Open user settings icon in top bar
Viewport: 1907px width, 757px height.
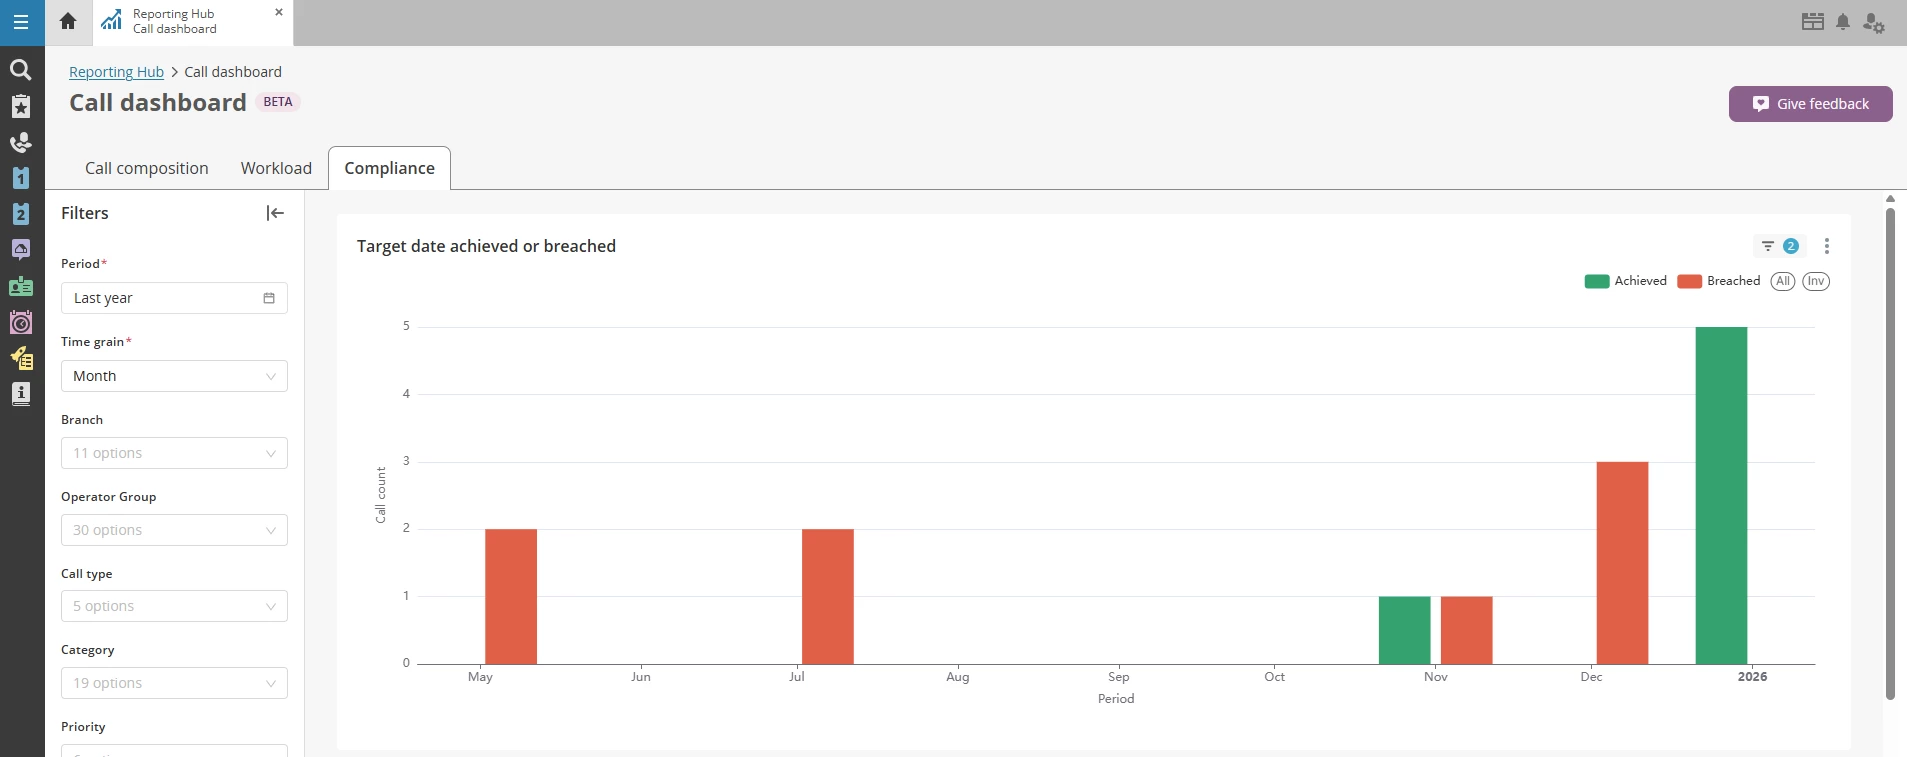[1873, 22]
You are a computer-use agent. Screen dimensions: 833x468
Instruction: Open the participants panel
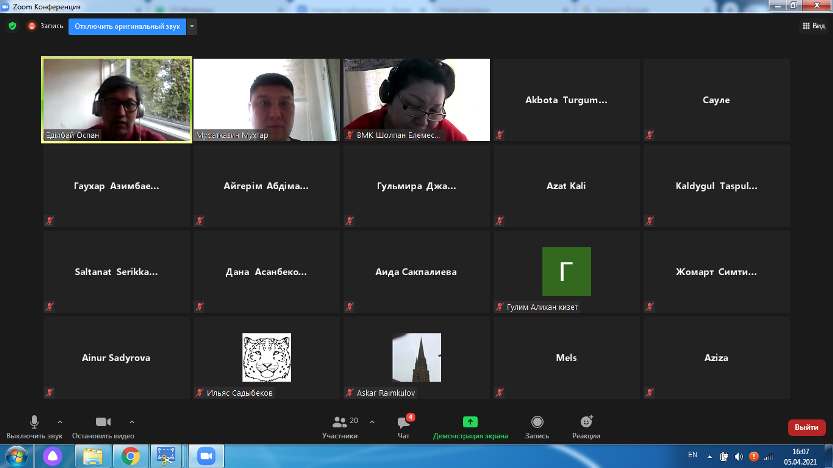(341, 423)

# # # #

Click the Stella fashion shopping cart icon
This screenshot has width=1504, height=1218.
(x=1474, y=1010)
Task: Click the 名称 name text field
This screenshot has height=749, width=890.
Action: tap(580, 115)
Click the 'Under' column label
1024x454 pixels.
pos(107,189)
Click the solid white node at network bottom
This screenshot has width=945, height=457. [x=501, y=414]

# # # #

If the string "icon" appears in a line of the entries, report the line.

Task result:
Open user settings icon in top bar
Click the Stella fashion shopping cart icon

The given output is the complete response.